J’ai été très heureux lorsque le Yacht Club de Venise m’a proposé d’exposer une œuvre à la Biennale en 2022. J’ai longuement réfléchi à ce que je pouvais créer pour leur terrasse, avant de décider que ce serait l’œuvre de Dürer qui serait ma source d’inspiration. Pourquoi ? Dürer, c’est la mélancolie… Il a réussi à graver cet état de l’artiste, mais aussi l’état d’une époque mélancolique, apathique, de silence et de pause. Cet état de mélancolie est définitivement triste, mais c’est en même temps l’étape nécessaire pour que la créativité s’installe.
Dürer, je l’ai découvert lorsque j’ai étudié l’histoire de l’art, et il est resté présent dans mon inconscient. Et c’est seulement au moment où j’ai dû réfléchir à une œuvre qui avait un sens particulier pour moi que j’ai pensé à cet artiste. J’ai pensé à lui parce que j’ai voulu faire une œuvre qui avait un rapport avec mon parcours, mon vécu et le monde d’aujourd’hui. Je crois que cette œuvre reflète justement ces trois points. L’œuvre de Dürer me reflète, en quelque sorte.

D’où vous vient cette mélancolie ?
Ma mélancolie me vient de mon pays d’origine où mon grand-père a connu un génocide. Je suis né à Alep, une ville totalement détruite, démolie. J’ai vécu au Liban mes plus belles années de jeunesse, pays qui, malheureusement, a connu une guerre civile qui l’a démolie pendant dix-sept ans. Je me suis donc dit que je devais faire une œuvre qui évoque la mélancolie en général, et qui puisse exprimer aussi ma propre mélancolie.
La mélancolie est un des caractères de l’homme.

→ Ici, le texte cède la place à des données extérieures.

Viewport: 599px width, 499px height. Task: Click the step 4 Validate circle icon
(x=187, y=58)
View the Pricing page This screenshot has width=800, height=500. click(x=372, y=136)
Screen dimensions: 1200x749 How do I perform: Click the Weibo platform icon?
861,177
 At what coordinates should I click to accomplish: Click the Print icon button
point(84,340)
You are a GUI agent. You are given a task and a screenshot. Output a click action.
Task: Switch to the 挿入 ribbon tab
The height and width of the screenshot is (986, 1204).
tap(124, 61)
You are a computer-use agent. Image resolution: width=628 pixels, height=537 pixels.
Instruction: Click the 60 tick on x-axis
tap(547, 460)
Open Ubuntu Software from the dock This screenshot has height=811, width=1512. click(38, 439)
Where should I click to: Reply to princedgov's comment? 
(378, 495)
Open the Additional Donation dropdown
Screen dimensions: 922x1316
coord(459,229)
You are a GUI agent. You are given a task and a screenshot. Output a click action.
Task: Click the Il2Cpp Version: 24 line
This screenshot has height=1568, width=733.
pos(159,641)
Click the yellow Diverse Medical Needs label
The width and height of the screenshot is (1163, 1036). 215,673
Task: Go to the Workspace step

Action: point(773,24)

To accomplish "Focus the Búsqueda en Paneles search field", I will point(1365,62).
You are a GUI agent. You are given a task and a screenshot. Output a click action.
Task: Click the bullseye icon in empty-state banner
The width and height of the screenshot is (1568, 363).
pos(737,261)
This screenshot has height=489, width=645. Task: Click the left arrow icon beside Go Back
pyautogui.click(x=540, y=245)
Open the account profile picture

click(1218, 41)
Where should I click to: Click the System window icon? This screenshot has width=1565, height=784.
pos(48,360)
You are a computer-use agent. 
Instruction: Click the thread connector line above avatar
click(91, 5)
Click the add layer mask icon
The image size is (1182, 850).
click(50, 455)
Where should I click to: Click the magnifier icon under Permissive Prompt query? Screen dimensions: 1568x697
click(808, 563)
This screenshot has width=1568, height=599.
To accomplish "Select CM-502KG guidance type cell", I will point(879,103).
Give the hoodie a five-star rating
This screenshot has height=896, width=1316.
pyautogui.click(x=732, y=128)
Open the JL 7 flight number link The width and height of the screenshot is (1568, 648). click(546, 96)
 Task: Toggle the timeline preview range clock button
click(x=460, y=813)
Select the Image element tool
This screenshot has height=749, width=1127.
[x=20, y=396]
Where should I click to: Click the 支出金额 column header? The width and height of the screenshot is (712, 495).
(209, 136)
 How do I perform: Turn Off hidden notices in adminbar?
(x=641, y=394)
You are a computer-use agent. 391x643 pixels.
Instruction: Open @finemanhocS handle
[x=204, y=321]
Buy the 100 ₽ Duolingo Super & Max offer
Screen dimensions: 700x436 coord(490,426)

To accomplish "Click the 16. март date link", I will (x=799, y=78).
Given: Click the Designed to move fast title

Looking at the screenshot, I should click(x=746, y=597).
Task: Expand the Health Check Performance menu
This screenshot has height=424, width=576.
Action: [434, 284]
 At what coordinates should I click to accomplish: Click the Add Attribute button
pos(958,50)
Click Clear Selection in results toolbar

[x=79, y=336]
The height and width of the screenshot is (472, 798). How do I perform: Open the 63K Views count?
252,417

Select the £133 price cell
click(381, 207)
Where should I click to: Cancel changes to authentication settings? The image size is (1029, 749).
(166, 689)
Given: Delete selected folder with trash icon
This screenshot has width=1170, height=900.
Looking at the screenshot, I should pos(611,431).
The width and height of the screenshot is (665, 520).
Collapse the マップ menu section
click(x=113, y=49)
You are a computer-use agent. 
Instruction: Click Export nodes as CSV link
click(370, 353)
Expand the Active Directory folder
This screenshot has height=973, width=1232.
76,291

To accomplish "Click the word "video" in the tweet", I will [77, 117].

Adolescent, lorsque j’étais en classe de philosophie, nous avions fait un test : il s’est avéré que j’étais mélancolique, alors que d’autres étaient passionnés, volontaires, apathiques… Je croyais appartenir aux volontaires, mais il s’avérait que j’étais un mélancolique.
Selon-vous comment Dürer exprime-t-il cet état particulier qu’est la mélancolie ? Quels éléments retrouve-t-on dans cette gravure ?
Je pense que Dürer voyait la mélancolie comme un état nécessaire par lequel il faut passer pour arriver à la créativité et à l’action, parce qu’après la créativité, il faut agir. Au centre de la gravure, sur la gauche, on retrouve un volume lié au calcul géométrique des planètes que j’aurais peine à vous expliquer, ainsi que “Melancolia I”, écrit dans un cartouche tenu par une chauve-souris. Et le volume est un peu tordu : j’y vois un parallélépipède ou un polyèdre. On retrouve aussi un carré magique, une sphère, un arc-en-ciel, un coucher de soleil, la mer, un compas… Mais aussi les éléments de la construction, du développement et de l’action qui sont le sablier, la mesure du temps, la balance.
Parmi l’ensemble des éléments que Dürer a intégré dans son œuvre pour représenter la mélancolie, vous en avez choisi certains : l’échelle et le volume. Pourquoi ce choix ?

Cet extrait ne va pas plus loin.